Drive around Amesbury, and you will discover something that is astonishing -- the little city of 16,000 people has eight private institutions that recognize its history-- three museums, three historic homes, a historic boat shop, and a historic meetinghouse.
By comparison, Newburyport has two such institutions. Newbury has three. Most towns around here have only one history museum/historic home.
It’s mostly a blessing for Amesbury, but in some ways it is also a curse. The dilemma facing the Bartlett Museum is an example of the latter.
The museum, housed an 1870 former schoolhouse on Main Street, has struggled in recent years to garner public support and funds. Its dedicated and shrinking board of directors have had to make hard financial choices -- they pay the most important bills, but sadly watch as the old building and grounds deteriorate.
It is getting to a tipping point for the Bartlett. Funds are desperately needed to make basic repairs, such as mending the leaky roofs, painting the peeling exterior, and restoring an operating bathroom. There are not enough volunteers to help out, and even the Board of Directors lacks its full membership.
To their credit, members of the museum’s board have made their situation known to the public, and hopefully, local residents and businesses will step forward to help. Through the years, Amesbury residents have time and again demonstrated their deep-rooted compassion for those in need, and so there can be confidence that this community strength will shine through again.

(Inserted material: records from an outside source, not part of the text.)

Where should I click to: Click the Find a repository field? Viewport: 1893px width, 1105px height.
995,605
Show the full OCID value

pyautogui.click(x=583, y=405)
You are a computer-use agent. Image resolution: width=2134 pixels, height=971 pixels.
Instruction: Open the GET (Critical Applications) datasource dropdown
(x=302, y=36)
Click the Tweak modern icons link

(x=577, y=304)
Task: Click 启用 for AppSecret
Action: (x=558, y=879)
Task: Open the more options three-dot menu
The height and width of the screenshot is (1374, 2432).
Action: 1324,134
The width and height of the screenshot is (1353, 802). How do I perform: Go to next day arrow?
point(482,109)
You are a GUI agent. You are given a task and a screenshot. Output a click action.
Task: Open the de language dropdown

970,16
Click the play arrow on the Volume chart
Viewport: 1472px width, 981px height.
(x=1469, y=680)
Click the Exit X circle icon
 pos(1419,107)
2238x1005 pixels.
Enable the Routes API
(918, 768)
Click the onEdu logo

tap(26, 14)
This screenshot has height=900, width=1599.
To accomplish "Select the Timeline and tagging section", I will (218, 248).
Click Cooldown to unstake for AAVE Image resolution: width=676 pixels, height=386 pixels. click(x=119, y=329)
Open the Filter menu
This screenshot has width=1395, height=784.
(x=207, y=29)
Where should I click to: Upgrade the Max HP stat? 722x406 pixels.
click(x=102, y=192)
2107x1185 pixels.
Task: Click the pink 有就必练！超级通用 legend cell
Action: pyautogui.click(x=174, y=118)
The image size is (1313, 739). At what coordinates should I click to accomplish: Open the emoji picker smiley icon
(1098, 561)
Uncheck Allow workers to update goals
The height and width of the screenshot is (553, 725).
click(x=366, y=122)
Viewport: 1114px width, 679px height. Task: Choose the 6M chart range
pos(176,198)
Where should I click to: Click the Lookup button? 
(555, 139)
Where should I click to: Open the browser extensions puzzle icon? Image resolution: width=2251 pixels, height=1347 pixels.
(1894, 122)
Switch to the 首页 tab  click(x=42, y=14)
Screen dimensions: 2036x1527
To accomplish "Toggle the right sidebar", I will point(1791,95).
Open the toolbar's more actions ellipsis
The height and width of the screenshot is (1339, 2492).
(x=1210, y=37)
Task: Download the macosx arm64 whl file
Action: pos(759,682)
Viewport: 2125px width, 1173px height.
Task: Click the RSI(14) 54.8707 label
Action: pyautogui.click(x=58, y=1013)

We live in a region that is rich in history and culture, and much has been set aside for preservation. In Amesbury’s case, many of the institutions are decades old; some are over a century old. They have been passed on by earlier generations, and it’s up to today’s generation to find a way to preserve them and continue to pass them on.
The eight history-minded institutions in Amesbury are not all facing the same issues. The Rocky Hill Meetinghouse, for example, is owned by Historic New England, a well-funded organization that owns historic structures throughout New England. The Mary Baker Eddy House is owned by the Longyear Foundation, which meticulously maintains its properties. Through hard work, a good business plan and a strong board of directors, Lowell’s Boat Shop has managed to become a local success story, if not a destination. So too with the Whittier Home.
Others are still struggling to find a way. The Bartlett is certainly the most recent case. The Amesbury Carriage Museum hopes to one day open its doors in the Lower Millyard, but for now it doesn’t have the resources to do so. It is hard to find the financial resources and volunteers to support them all. And the more institutions there are, the more thinly spread the money and volunteers are.
Amesbury can be proud of the many cultural institutions it holds. This includes a wide array, such as the many parks and monuments that are cared for by the Amesbury Improvement Association, and the numerous artistic organizations that have formed in recent years.
We hope that residents and businesses will help keep Amesbury’s impressive cultural resources, such as the Bartlett -- vibrant. It doesn’t take a big effort. Membership dues to most local organizations are inexpensive, and volunteering can be manageable, especially if spread over a healthy-sized group.
Membership has other advantages. The opportunity to meet like-minded individuals and to support a worthwhile institution are rewarding.
Many hands, each doing a little something, will make the difference.